For all the kvetching I'm doing about this movie, I'm actually enjoying it for the first half, until Fiona Volpe dies. Not nearly as much as FRWL or Goldfinger, but maybe as much as Dr. No. The underwater scenes are still fun, and the Junkanoo chase is great, plus I love the scene where Volpe is in the bathtub and asks Bond for something to put on, and he hands her some shoes. But after she dies, the movie skids to a halt, and I get really tired of being underwater. Other than the opening scene and the Junkanoo chase, every action scene is underwater. People move very slow underwater, and Terrence Young doesn't seem to know how to direct that to make it look exciting.
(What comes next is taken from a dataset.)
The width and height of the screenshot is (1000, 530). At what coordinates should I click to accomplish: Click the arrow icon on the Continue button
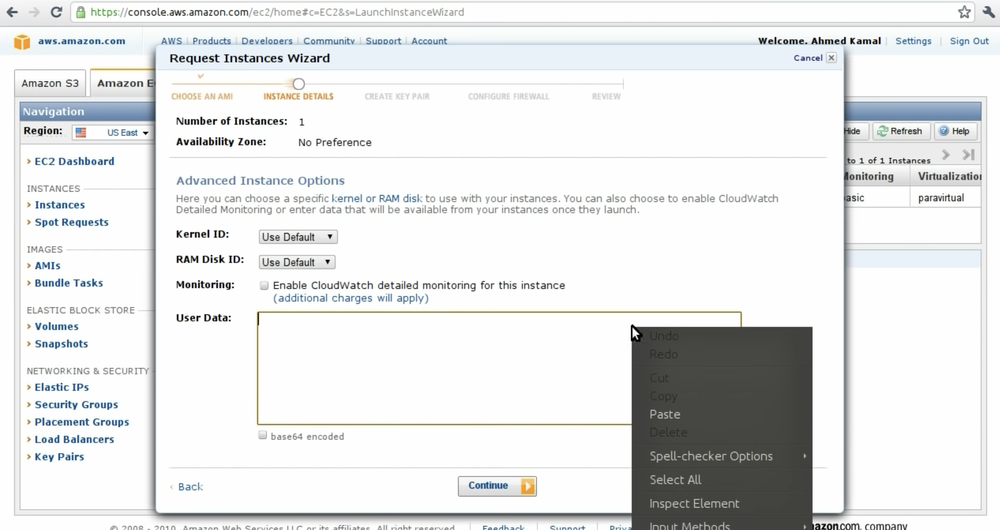527,486
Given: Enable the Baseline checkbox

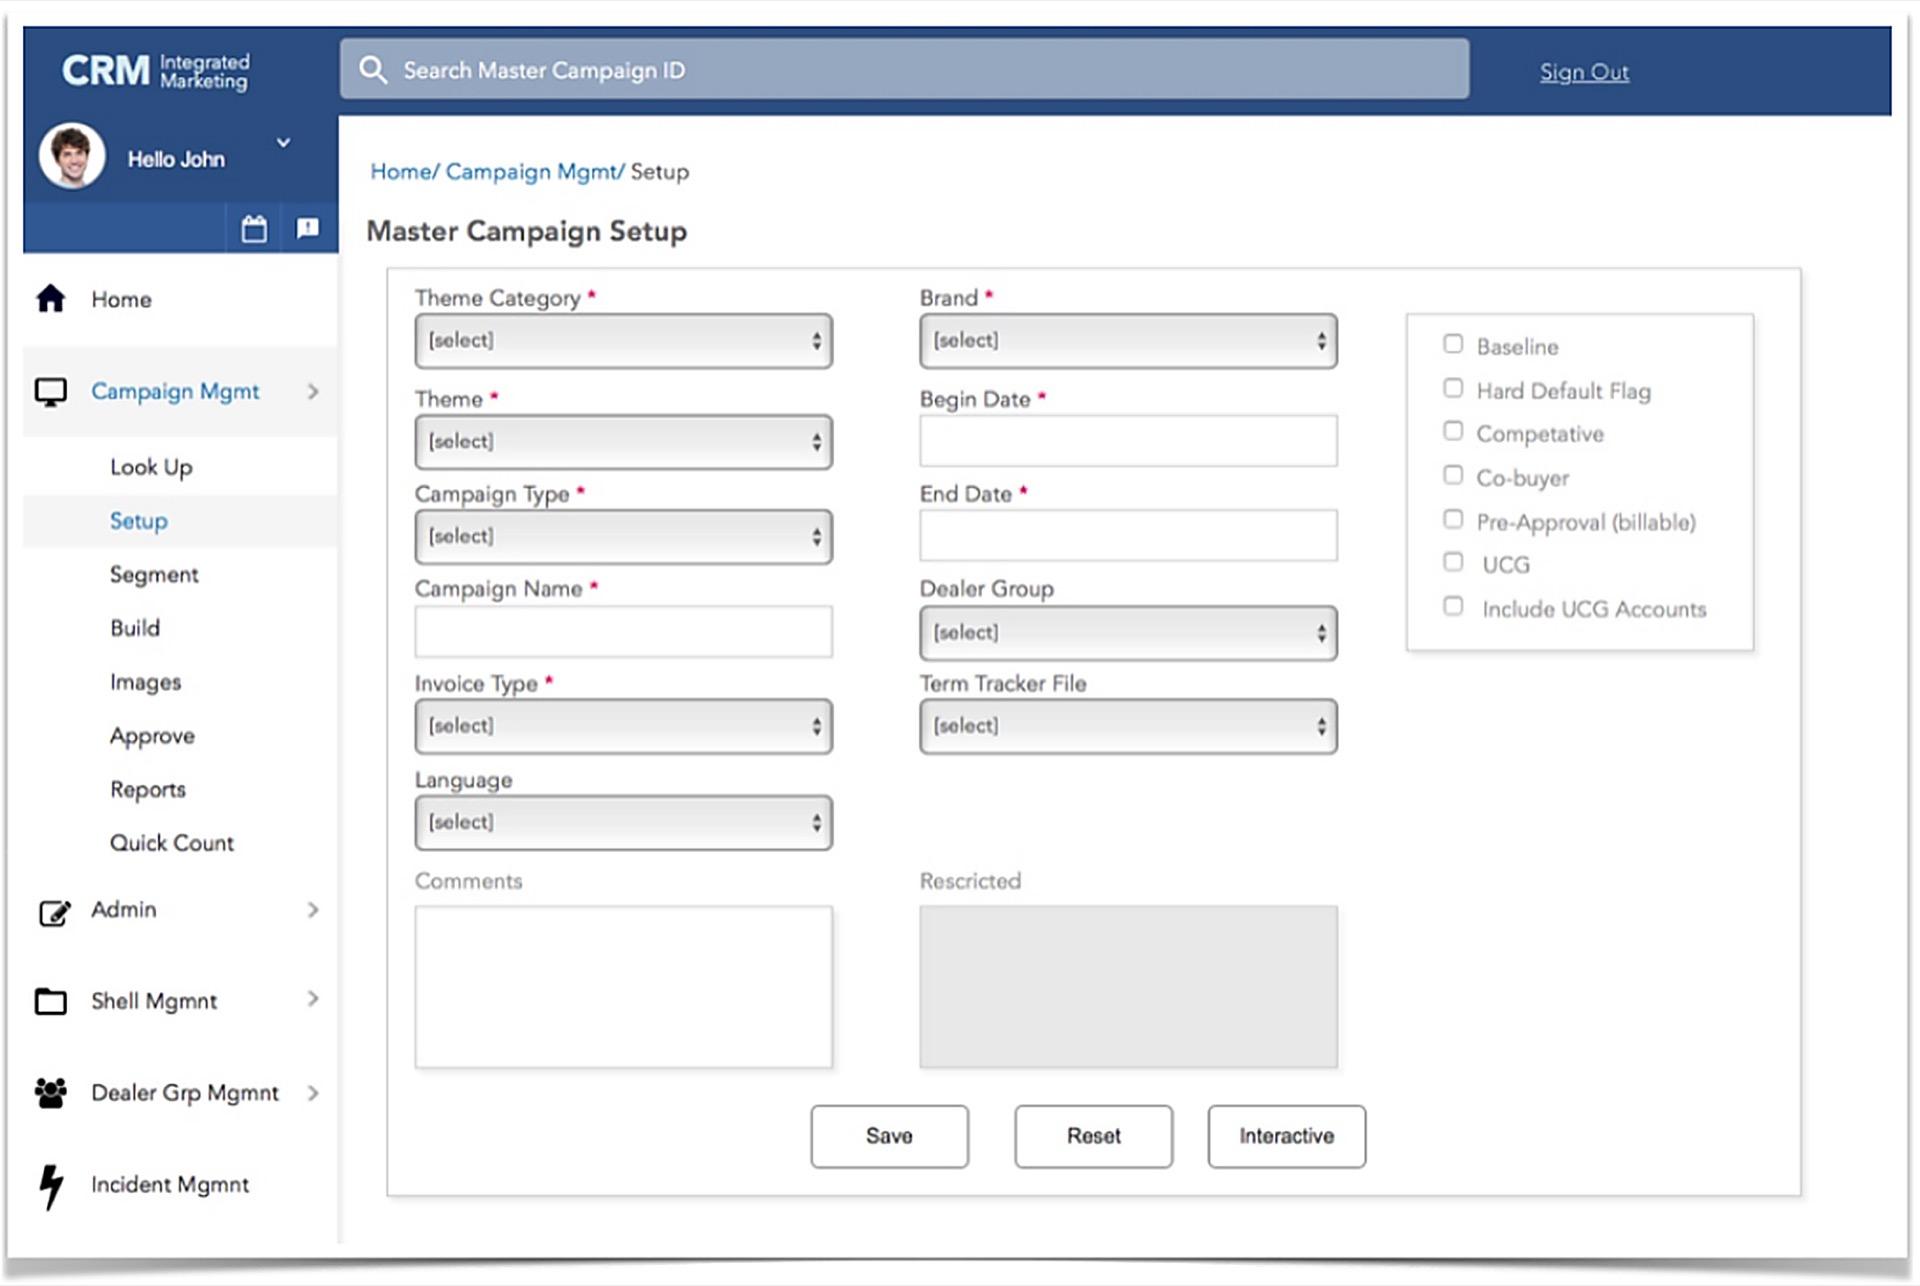Looking at the screenshot, I should point(1452,343).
Only John Berry's (admittedly great) score is able to add to the excitement, but ultimately, there's only so many times you can watch someone's mask be torn off or shot by a harpoon before you start to wish it was over. That final battle in the water is especially tedious, and the fight on the bridge of the Disco Volante is not much better, even though its not in the water. The sped-up film looks really bad there, and the rear projection looks even worse.

Ultimately, while I liked this one better than I remembered, it still has many problems. This is the first Bond film I'm not crazy about. That being said, there's still many things here to admire. As with most Bond movies I don't like, there are still good things present, and with so many installments, there are plenty to look forward to, even if this one is slightly lackluster.